## Problem to solve
With both ends included, transcribe exactly the records below from their first line to the line that contains "Kost Kukusan (565, 1904)".

## Data for this task
****************
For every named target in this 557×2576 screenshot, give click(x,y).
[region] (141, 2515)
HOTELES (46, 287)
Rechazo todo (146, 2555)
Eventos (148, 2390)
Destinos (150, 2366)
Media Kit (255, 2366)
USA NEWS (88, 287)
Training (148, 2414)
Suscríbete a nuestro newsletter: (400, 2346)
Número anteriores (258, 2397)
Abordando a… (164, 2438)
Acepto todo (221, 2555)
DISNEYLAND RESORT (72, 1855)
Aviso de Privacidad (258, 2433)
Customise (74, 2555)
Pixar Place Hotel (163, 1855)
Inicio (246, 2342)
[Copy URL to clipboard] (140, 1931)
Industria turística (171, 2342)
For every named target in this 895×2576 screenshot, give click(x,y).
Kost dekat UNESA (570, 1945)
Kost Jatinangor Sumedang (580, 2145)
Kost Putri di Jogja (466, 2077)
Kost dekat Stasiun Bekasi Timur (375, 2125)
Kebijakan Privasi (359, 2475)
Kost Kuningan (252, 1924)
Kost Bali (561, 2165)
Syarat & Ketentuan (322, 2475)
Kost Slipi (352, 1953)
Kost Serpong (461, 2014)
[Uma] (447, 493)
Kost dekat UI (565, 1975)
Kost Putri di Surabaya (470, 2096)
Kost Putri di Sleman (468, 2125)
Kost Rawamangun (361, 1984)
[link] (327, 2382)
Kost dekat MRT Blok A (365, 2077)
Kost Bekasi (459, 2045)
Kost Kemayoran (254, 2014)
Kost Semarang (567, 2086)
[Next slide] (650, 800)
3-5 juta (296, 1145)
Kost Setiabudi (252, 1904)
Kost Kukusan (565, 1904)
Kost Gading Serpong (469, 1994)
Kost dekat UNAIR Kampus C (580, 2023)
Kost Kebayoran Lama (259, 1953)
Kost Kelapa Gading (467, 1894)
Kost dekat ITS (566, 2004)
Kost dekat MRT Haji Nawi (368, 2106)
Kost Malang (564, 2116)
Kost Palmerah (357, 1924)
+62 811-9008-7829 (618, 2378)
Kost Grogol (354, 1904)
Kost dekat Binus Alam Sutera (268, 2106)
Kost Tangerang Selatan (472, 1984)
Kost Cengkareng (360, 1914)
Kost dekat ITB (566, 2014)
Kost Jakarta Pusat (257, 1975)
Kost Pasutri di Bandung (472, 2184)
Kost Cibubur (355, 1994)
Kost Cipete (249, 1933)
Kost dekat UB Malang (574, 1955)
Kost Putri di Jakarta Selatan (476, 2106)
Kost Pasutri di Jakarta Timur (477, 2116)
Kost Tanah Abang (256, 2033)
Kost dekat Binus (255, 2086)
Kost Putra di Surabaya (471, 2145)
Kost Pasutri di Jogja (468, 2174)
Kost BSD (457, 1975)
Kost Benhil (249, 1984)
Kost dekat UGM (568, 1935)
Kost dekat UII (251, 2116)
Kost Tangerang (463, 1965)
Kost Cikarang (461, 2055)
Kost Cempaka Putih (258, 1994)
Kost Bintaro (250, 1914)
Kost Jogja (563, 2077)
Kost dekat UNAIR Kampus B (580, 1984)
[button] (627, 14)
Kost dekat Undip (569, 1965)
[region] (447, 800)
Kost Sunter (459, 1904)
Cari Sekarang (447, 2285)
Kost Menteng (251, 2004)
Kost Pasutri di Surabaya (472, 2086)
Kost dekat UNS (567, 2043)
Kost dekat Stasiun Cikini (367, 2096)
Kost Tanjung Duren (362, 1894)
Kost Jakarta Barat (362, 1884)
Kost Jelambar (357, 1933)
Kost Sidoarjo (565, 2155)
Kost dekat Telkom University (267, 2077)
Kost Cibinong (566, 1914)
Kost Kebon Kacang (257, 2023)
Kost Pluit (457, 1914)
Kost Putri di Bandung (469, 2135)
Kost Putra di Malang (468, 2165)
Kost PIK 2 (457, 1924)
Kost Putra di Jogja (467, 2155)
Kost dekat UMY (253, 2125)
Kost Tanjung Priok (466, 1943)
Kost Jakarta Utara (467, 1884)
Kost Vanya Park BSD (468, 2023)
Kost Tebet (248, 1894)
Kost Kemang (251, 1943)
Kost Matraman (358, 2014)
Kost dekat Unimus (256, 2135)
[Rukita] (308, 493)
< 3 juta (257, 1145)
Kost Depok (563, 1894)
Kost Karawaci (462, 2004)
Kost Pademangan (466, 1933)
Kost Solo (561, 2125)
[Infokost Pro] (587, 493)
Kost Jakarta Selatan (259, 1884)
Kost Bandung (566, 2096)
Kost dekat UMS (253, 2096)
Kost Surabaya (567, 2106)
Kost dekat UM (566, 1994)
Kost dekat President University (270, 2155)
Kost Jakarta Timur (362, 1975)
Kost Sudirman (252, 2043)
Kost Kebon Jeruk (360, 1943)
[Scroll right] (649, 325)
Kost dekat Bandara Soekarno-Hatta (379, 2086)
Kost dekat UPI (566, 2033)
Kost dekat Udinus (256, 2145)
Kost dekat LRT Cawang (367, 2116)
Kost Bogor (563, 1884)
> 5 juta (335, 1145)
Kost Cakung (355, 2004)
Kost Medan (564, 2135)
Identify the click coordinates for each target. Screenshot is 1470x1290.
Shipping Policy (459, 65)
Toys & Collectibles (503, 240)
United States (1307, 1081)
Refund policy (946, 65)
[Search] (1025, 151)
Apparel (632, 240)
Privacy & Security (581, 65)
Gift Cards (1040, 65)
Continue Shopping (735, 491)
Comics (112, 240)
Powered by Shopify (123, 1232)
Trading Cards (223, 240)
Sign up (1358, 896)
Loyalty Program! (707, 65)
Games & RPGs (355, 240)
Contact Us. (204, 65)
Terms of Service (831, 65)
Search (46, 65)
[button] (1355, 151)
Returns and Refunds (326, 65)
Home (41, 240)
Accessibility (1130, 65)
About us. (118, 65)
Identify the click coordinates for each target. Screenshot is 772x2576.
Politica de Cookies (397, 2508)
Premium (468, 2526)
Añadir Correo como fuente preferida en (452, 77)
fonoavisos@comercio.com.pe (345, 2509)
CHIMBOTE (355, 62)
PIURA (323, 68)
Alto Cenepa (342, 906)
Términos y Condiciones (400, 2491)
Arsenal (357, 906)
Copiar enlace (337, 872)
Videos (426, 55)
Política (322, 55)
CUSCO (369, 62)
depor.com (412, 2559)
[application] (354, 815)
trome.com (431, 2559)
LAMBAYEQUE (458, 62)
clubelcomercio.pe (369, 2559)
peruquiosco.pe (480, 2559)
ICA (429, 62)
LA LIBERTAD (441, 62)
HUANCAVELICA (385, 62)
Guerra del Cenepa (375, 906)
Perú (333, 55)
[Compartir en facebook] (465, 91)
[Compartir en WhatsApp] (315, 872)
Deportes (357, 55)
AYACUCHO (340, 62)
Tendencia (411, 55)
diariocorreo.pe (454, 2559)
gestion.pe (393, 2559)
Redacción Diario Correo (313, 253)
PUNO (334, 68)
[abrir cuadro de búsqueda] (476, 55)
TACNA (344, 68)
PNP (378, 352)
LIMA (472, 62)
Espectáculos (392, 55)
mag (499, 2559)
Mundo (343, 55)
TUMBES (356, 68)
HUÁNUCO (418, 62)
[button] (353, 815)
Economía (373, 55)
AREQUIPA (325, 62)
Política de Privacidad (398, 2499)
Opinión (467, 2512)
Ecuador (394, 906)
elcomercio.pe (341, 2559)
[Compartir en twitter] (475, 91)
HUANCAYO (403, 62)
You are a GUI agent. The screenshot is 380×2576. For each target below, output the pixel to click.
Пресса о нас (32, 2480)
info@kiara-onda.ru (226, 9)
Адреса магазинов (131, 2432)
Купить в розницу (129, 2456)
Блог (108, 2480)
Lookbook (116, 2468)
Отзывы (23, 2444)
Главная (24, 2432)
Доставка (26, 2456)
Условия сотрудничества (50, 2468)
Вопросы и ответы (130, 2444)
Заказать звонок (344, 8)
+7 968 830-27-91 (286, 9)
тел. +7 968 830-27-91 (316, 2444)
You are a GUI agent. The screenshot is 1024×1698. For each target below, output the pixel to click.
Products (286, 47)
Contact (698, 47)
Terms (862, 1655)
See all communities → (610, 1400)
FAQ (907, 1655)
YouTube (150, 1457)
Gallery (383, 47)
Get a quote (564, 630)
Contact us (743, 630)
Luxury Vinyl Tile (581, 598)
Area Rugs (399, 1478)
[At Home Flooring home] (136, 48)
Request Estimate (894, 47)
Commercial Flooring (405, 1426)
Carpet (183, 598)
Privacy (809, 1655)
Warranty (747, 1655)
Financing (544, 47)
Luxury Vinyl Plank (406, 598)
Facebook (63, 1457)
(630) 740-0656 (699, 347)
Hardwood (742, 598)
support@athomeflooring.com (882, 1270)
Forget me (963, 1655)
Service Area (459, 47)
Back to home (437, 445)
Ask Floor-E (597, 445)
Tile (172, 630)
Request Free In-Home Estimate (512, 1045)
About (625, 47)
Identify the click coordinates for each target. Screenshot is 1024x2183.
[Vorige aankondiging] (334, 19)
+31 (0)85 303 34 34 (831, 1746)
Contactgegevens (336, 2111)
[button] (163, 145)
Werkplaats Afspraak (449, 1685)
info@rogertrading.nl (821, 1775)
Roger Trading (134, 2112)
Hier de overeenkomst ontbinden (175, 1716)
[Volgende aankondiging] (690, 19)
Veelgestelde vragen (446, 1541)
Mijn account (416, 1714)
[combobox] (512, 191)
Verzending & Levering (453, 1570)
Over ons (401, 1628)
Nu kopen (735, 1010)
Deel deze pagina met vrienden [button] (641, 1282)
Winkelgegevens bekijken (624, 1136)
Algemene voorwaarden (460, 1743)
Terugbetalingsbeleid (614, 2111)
****************
## Exercise solution
For every named target in this 557×2576 screenshot, give click(x,y).
[region] (141, 2515)
HOTELES (46, 287)
Rechazo todo (146, 2555)
Eventos (148, 2390)
Destinos (150, 2366)
Media Kit (255, 2366)
USA NEWS (88, 287)
Training (148, 2414)
Suscríbete a nuestro newsletter: (400, 2346)
Número anteriores (258, 2397)
Abordando a… (164, 2438)
Acepto todo (221, 2555)
DISNEYLAND RESORT (72, 1855)
Aviso de Privacidad (258, 2433)
Customise (74, 2555)
Pixar Place Hotel (163, 1855)
Inicio (246, 2342)
[Copy URL to clipboard] (140, 1931)
Industria turística (171, 2342)
For every named target in this 895×2576 screenshot, give click(x,y).
Kost dekat UNESA (570, 1945)
Kost Jatinangor Sumedang (580, 2145)
Kost Putri di Jogja (466, 2077)
Kost dekat Stasiun Bekasi Timur (375, 2125)
Kebijakan Privasi (359, 2475)
Kost Kuningan (252, 1924)
Kost Bali (561, 2165)
Syarat & Ketentuan (322, 2475)
Kost Slipi (352, 1953)
Kost Serpong (461, 2014)
[Uma] (447, 493)
Kost dekat UI (565, 1975)
Kost Putri di Surabaya (470, 2096)
Kost Putri di Sleman (468, 2125)
Kost Rawamangun (361, 1984)
[link] (327, 2382)
Kost dekat MRT Blok A (365, 2077)
Kost Bekasi (459, 2045)
Kost Kemayoran (254, 2014)
Kost Semarang (567, 2086)
[Next slide] (650, 800)
3-5 juta (296, 1145)
Kost Setiabudi (252, 1904)
Kost Kukusan (565, 1904)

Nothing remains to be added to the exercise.